===== Given records

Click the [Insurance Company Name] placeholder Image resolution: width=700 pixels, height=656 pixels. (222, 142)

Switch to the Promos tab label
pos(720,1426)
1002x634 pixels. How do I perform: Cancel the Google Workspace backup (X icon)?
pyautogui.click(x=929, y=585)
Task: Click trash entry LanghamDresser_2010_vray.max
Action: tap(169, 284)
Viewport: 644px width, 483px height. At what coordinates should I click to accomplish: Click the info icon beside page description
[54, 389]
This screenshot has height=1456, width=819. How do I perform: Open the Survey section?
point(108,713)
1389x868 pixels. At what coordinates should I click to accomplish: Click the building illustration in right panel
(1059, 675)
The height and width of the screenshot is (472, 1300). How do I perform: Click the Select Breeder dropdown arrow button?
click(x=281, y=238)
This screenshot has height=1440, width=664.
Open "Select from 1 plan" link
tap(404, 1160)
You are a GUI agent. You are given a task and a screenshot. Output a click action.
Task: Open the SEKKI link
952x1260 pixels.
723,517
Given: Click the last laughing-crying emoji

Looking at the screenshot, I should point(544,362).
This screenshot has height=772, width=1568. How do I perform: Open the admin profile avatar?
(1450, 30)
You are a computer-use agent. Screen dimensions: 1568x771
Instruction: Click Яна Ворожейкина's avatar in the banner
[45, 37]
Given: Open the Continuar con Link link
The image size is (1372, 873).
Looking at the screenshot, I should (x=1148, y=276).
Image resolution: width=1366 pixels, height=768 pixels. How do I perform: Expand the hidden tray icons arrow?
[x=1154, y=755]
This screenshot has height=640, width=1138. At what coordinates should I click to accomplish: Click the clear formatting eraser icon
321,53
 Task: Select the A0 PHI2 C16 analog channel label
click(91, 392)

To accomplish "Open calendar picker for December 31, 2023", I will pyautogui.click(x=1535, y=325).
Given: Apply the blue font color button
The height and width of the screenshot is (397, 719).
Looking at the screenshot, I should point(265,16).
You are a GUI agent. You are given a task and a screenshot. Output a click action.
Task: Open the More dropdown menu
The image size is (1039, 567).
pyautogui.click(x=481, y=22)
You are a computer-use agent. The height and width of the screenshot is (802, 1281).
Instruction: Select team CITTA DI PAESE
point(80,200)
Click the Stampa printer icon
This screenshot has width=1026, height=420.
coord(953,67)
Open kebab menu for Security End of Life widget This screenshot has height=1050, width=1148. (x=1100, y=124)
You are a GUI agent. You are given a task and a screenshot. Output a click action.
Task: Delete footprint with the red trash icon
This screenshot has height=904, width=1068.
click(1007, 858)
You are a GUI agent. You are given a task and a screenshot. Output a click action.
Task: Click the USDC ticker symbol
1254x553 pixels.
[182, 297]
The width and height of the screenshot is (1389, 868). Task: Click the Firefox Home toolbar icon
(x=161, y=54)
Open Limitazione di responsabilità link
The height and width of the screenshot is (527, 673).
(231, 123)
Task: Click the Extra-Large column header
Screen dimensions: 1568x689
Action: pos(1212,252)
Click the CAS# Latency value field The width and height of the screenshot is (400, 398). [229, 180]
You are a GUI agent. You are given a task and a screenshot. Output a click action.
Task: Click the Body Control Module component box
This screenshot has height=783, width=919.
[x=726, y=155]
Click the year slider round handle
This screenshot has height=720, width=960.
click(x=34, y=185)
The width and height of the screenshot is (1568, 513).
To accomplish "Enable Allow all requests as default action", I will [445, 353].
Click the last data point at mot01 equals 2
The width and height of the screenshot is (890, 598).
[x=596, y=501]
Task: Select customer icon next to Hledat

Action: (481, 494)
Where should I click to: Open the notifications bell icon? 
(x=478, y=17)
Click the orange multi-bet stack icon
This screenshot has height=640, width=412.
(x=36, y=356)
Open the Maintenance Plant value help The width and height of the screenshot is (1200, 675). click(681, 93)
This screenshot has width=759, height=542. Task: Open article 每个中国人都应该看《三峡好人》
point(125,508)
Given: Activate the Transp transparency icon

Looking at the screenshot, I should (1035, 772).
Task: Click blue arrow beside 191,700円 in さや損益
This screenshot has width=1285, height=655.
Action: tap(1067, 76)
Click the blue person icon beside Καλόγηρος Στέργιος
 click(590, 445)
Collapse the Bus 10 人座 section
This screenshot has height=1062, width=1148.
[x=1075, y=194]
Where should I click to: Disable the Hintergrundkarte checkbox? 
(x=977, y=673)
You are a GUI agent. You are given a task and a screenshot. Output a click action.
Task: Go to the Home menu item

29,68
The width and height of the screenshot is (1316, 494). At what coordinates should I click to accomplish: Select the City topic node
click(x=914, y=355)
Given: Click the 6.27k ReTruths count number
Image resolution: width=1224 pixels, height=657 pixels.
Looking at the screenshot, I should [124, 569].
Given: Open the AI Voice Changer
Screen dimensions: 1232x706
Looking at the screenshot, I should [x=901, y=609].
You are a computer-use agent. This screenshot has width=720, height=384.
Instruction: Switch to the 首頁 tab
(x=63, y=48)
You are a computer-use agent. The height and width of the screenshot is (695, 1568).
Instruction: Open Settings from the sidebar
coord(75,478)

==========

-- Requirement --
Find the lines in the entries above where "computer" occurs, and copy each of them.

-- Solution below --
You are a computer-use agent. Screen dimensions: 1568x771
You are a computer-use agent. The height and width of the screenshot is (802, 1281).
You are a computer-use agent. This screenshot has width=720, height=384.
You are a computer-use agent. The height and width of the screenshot is (695, 1568).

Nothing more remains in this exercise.